こういう大きな展開よって、相手のブロックにズレを生じさせ、相手の守備の連動性を築かせない狙いがあったんだと思う。同時にサイドを使うことで攻撃に深さを与えようとしたと思う。実際にこういう変更が見られたすぐ後に、平川のクロスから中央でフリーの永井へっていう決定的なシーンも生まれた。

このサイド攻撃よりも圧倒的に増えたのがトップへの単純な一発のボール。それまでは地上から攻めようとして途中で引っ掛けられることが多かったから、その途中を全て省略した形。相手の効果的な守備が機能してる中盤を飛ばして、直接トップへっていう質のボールが多くなった。

でも、相手の守備陣はそのロングボールも許してくれなかった。キーとなるワシントンには密着マークで全く仕事をさせなかったと思う。それを嫌がったワシントンが中盤に降りてくることも多くなった印象。
これを見ても分かるように、セパハンは最終ラインの人に対する強さを見せてくれた。中盤での効果的な守備を含めて、さすがにここまでの失点数が少ないのがうなずける内容だったと思う。
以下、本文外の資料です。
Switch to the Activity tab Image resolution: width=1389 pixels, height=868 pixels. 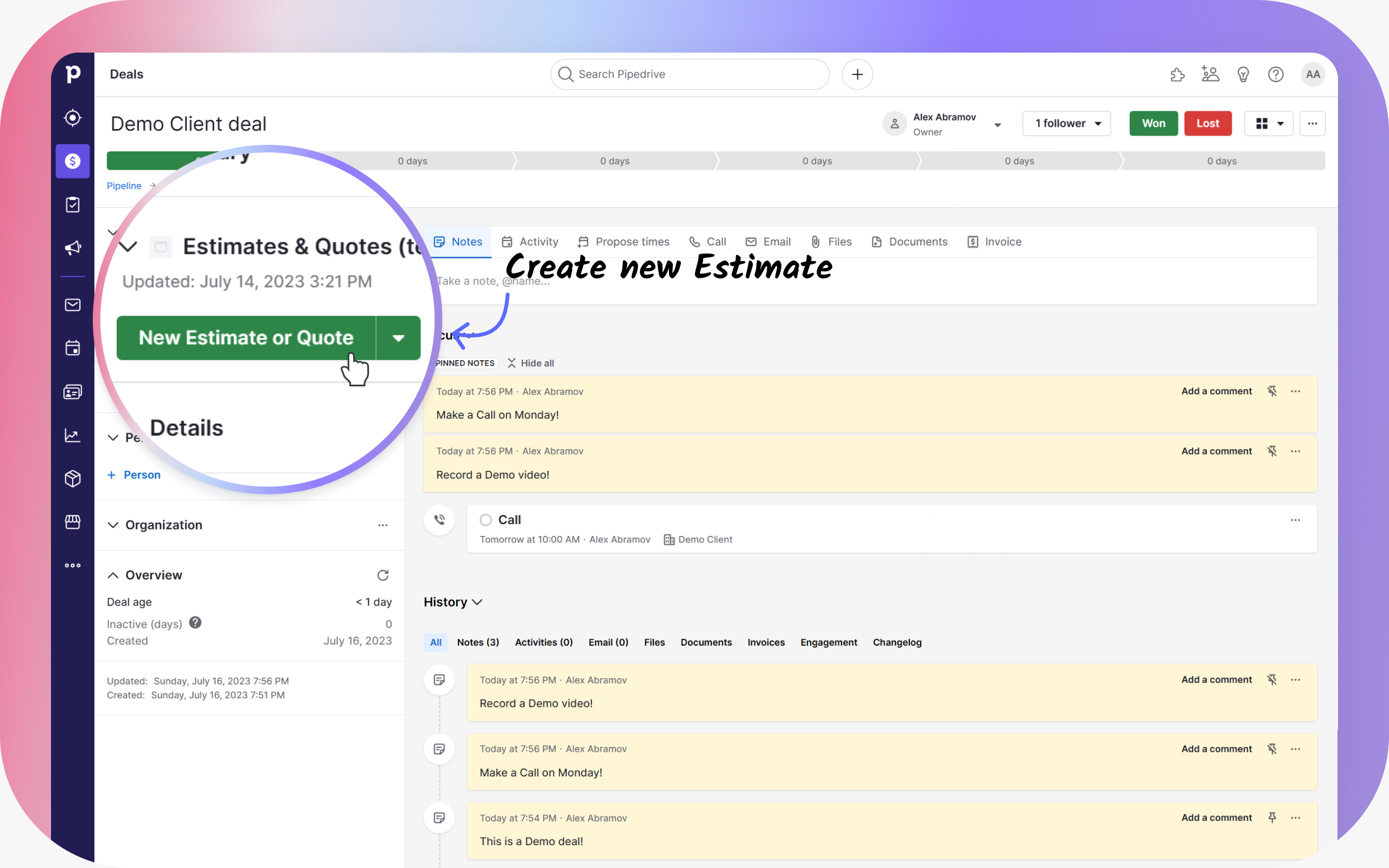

とはいえ、レッズのトップへのロングボール攻撃によってセパハンのカウンターは明らかに減った。これは、レッズが下手に前に人数を入れずに、後ろのバランスを崩さないまま、トップに頼る攻撃を展開したからだった。
これに対してセパハンは後半になってシステムを変更して望んできた。前線の形は前半と同じように変化してたように思うけど、基本は3-5-2だったと思う。この3-5-2は5バックを想定したレッズとは違って、守備を見ても3-2-3-2のような(実際にはボールと逆サイドは下がり目のポジションを取るけど)前に人をかけたやり方。
さらに、システムだけではなくてチームとしての守備の開始位置も前半よりは1枚高くしたようなイメージだった。
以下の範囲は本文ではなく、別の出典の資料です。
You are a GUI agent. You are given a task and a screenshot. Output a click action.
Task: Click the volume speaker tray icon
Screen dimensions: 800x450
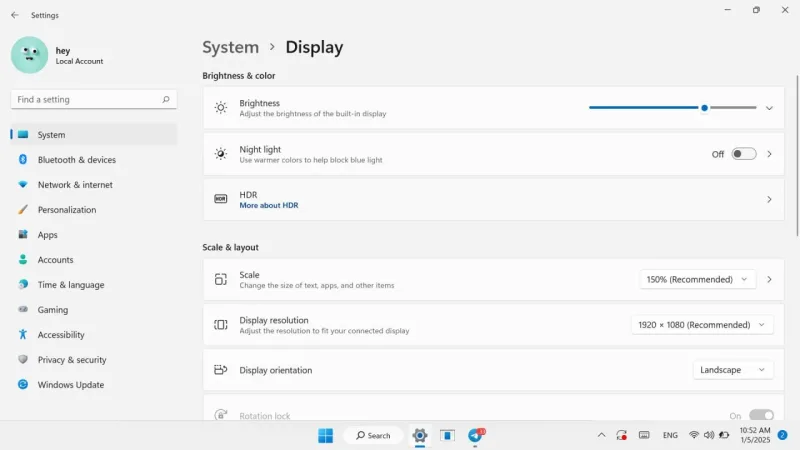tap(709, 435)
前半よりも中盤の枚数が増え、さらに前から来るようになったセパハンの守備(とその後の攻撃)に対してレッズは為す術がなかったと言っていい。立ち上がりすぐ、システム変更の相手に戸惑ったままに失点をしてから、結局は効果的な修正を行えなかったと思う。前半はそれなりにあった相手ゴールへ迫る時間も、後半は全くなくなってしまった。
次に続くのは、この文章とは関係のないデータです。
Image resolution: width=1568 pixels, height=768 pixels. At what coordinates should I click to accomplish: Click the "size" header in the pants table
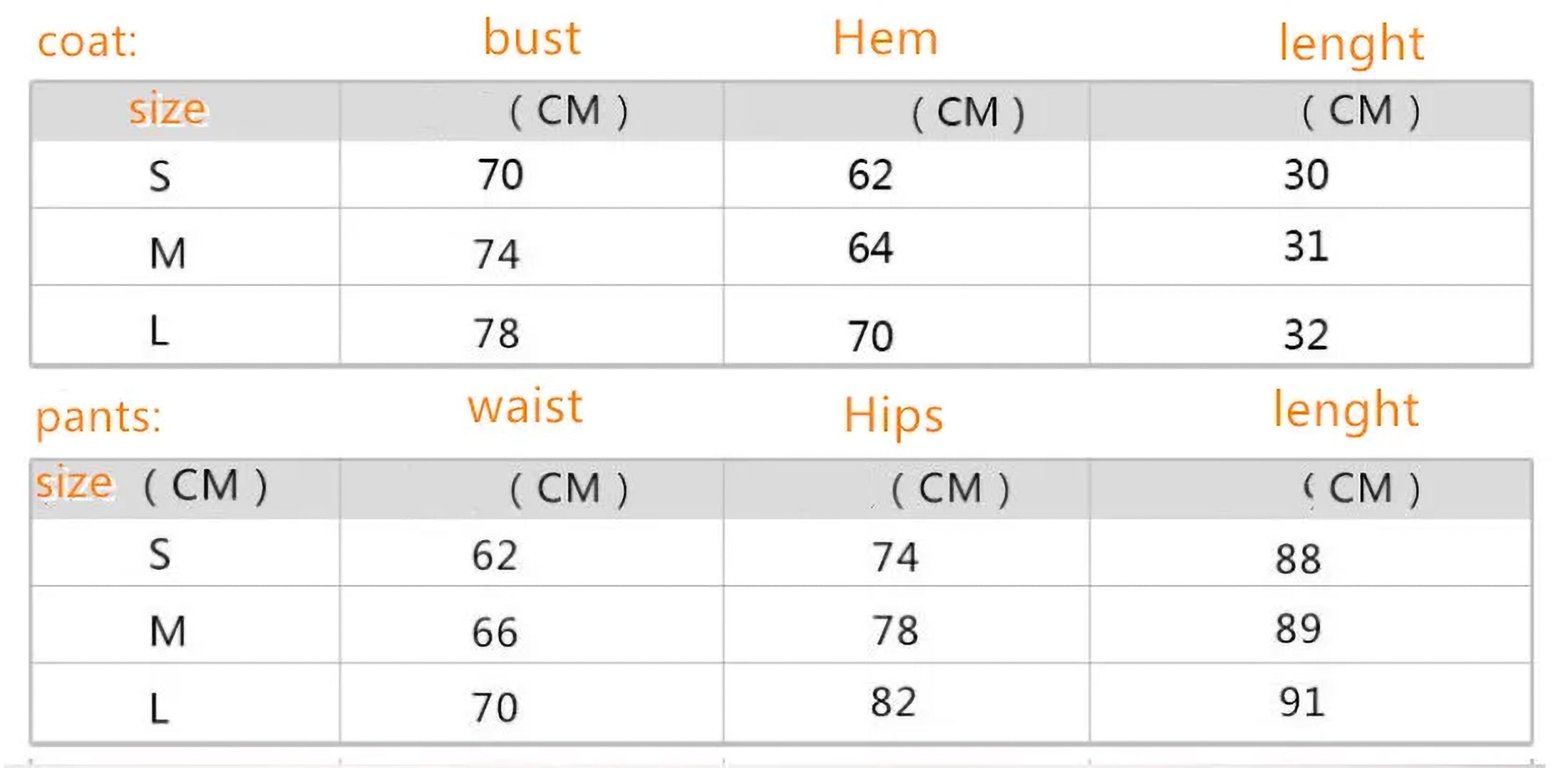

その要因はもちろん相手のシステム変更にあったわけだけど、これによってまずサイドを利用した攻撃が不可能になった。相手のWBのプレッシャーに対してレッズは後半は完全に5バックにされてしまい、平川とか阿部が敵陣に入っていったプレーはほとんど見られなくなったんじゃ以下と思う。

それにトップへの単純なロングボールも難しくなった。それは相手の守備位置が1枚上がったことで、前半は自由になってた低い位置のボール保持者にもプレッシャーがきつくなったから。前半はとりあえずトップを狙う質のボールは蹴れてたけど、後半は全く余裕がなくなって蹴りだすのがやっとだった。
それに前半はうまく機能したボランチの経由点を使えなくなったのも痛かったと思う。前半は切り替えで1つボランチに収め、そこから広い場所へ展開して落ち着かせるっていうやり方が取れた。それはボランチに対するプレッシャーがそれほど厳しくなかったから。後半はそれが全く不可能になってしまって、切り替えでの余裕が作れなくなってしまった。

結果として押し上げがはかれない状況が生まれた。この時点で悪い流れのチームでよく見られる悪循環が生まれた。要するに、守備ブロックが押し下げられ前線との間に距離(中盤をいいように使われる)→奪ってからの切り替えがスムーズに行かない→相手にボールを拾われる→押し上げが図れない→・・・というもの。正直なところ、よく1点で守れたっていう状況だった。

はっきり言ってこの試合でレッズが引き分けたのは運が良かったから。明らかに相手の決定力不足に助けられた。
でも、次はホームでの試合。この試合のような内容にはならないはず。そうなったときに運でもいいからアウェーゴールを奪っての引き分けはかなりのアドバンテージになるはず。